11 uomini, 11 calciatori si tengono per mano. Rappresentano, un’intera nazione, un popolo, non possono rappresentare un governo, un regime repressivo. Non giocano per la politica, giocano per la gente.
11 uomini si tengono per mano lì al centro del campo. Ascoltano l’inno, ma non lo cantano. Negli occhi scorre l’emozione e la commozione.
Nei loro occhi c’è la luce dei credenti nella giustizia, come recita quell’inno che non vogliono cantare. Nelle vene scorre il coraggio, perché ci vuole coraggio a non cantare quelle parole.
Ascoltano l’inno e pensano alle loro famiglie, ai loro cari, ai loro amici, agli uomini e alle donne che nel loro Paese lottano contro l’ingiustizia.

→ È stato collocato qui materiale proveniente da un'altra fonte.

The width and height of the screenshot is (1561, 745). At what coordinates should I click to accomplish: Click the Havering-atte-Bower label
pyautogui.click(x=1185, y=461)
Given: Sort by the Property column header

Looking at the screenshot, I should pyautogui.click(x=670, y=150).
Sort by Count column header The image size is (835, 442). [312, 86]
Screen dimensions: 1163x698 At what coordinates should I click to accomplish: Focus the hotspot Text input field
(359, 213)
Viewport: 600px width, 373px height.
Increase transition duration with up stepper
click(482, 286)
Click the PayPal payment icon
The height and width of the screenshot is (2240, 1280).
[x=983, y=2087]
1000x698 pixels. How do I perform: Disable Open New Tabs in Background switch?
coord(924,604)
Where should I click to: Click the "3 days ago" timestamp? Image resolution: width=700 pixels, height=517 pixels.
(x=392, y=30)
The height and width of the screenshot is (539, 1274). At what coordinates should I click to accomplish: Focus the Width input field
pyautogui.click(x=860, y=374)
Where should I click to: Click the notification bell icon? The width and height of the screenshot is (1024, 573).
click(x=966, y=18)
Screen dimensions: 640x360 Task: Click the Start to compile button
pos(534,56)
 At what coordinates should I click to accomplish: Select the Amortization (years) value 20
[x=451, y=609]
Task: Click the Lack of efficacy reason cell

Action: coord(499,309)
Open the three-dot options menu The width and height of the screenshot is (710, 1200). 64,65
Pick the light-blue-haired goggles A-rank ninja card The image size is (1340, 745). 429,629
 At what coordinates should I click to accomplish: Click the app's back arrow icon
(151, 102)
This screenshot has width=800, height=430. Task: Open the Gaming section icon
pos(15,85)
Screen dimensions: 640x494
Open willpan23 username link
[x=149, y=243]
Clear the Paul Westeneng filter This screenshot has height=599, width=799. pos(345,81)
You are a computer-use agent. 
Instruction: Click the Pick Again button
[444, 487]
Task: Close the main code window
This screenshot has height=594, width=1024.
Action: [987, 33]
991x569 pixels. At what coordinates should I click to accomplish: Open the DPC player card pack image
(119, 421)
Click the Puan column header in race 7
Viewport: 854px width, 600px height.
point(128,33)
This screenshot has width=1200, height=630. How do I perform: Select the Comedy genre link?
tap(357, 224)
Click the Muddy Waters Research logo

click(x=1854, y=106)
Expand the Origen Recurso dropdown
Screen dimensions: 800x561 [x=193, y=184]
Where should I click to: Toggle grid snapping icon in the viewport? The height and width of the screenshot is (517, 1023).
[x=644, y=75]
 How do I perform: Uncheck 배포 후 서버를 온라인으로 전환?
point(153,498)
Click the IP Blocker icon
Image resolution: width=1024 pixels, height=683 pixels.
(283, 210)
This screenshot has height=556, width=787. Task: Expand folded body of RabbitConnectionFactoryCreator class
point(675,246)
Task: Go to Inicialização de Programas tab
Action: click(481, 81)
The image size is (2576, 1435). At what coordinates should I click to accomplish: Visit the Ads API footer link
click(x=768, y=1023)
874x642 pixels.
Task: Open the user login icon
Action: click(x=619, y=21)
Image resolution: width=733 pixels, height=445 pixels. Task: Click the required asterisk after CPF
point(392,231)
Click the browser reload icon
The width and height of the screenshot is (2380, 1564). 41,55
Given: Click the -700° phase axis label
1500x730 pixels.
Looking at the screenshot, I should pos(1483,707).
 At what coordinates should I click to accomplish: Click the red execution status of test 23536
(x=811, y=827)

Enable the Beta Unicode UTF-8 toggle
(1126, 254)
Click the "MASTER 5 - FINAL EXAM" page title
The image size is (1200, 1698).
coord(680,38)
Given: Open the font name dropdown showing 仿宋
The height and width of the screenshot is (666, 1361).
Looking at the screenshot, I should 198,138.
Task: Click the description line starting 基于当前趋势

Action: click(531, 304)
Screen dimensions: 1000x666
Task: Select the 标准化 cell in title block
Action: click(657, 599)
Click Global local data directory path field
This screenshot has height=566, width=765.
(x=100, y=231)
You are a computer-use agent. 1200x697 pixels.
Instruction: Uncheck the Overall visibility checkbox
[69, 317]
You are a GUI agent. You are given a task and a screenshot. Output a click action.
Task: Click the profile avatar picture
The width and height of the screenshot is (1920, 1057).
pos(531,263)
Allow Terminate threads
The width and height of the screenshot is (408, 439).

Pensano alla giovane Mahsa Amini e nel cuore, lì e soltanto lì cantano: “oh martiri, i vostri clamori risuonano nelle orecchie del tempo”.
L’inno è terminato.
C’è una partita da giocare, c’è un mondiale da disputare, ma come recita quell’antico proverbio persiano, i frutti della felicità non li puoi cogliere sull’albero dell’ingiustizia.
11 calciatori, 11 uomini, 11 iraniani, il mondiale lo hanno già vinto.